WHAT TO DO -
Given the entries that follow, write out exactly the lines starting at the one containing "Task: Go to the Giới Thiệu page" and ending at the one containing "Given: Click the dash cell in BFLFF130CW row", both ends included, and only those.

RECORDS FOR THIS TASK -
╔══

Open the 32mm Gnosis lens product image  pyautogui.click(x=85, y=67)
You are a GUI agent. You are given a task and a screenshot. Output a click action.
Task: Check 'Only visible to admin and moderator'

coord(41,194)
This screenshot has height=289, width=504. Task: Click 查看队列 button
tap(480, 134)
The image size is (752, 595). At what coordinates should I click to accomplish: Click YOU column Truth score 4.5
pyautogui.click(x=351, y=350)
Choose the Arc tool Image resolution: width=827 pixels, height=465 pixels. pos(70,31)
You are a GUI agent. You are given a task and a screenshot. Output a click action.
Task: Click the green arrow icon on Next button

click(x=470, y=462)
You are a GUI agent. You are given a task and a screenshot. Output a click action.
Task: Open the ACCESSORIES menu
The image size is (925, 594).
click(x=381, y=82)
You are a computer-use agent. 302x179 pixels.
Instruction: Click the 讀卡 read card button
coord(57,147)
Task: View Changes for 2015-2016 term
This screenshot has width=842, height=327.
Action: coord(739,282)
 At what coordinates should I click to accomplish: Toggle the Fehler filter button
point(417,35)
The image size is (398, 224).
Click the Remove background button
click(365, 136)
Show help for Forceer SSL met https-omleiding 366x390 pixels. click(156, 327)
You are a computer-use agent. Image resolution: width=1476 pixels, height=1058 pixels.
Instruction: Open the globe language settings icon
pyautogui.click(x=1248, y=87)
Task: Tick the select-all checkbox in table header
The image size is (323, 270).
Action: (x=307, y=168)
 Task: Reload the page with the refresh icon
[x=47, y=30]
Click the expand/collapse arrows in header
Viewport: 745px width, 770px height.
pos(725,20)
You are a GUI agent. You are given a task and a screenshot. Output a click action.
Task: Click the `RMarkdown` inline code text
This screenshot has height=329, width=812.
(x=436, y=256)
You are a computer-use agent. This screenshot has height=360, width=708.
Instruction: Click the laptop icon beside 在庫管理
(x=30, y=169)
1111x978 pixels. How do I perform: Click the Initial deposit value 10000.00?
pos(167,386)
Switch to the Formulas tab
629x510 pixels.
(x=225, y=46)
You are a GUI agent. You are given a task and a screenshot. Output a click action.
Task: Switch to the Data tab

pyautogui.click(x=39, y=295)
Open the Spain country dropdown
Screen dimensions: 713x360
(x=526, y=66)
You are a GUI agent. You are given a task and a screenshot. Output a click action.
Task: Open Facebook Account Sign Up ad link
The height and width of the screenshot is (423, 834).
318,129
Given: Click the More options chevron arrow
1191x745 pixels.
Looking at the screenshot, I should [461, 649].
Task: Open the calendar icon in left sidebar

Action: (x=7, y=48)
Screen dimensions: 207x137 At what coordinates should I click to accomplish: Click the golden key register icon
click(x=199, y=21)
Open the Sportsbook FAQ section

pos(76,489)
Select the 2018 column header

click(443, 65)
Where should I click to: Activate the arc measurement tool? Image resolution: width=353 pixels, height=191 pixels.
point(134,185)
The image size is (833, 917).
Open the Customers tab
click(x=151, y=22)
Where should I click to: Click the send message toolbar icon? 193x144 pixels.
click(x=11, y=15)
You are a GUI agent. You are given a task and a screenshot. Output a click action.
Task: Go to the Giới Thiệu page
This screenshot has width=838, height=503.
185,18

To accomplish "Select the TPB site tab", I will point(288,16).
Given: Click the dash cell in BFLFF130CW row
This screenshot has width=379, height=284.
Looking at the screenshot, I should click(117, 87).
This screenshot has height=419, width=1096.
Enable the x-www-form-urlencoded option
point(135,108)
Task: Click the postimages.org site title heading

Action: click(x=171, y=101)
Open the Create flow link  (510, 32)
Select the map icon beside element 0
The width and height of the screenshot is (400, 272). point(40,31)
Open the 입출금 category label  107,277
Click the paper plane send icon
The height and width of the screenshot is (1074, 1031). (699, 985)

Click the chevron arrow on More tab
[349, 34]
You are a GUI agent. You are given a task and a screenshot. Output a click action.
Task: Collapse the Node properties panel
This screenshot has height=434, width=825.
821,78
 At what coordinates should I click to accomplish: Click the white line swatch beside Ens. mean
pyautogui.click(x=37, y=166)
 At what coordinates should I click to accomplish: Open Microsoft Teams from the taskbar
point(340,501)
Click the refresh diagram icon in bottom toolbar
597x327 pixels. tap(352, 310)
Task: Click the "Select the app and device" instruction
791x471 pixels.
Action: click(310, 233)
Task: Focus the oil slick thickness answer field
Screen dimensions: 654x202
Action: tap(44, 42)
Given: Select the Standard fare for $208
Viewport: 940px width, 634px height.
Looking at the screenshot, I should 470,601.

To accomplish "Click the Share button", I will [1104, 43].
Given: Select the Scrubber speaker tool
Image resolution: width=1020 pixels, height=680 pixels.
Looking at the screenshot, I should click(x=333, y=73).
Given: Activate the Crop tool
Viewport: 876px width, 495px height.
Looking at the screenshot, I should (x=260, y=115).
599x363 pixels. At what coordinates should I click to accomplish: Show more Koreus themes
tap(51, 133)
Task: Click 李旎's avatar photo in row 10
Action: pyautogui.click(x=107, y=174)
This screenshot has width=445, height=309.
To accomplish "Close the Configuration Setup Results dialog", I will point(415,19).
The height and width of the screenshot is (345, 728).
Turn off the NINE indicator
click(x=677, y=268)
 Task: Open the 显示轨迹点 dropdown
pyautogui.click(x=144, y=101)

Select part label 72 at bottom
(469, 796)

╚══

EXPECTED OUTPUT -
Task: Go to the Giới Thiệu page
This screenshot has width=838, height=503.
185,18

To accomplish "Select the TPB site tab", I will point(288,16).
Given: Click the dash cell in BFLFF130CW row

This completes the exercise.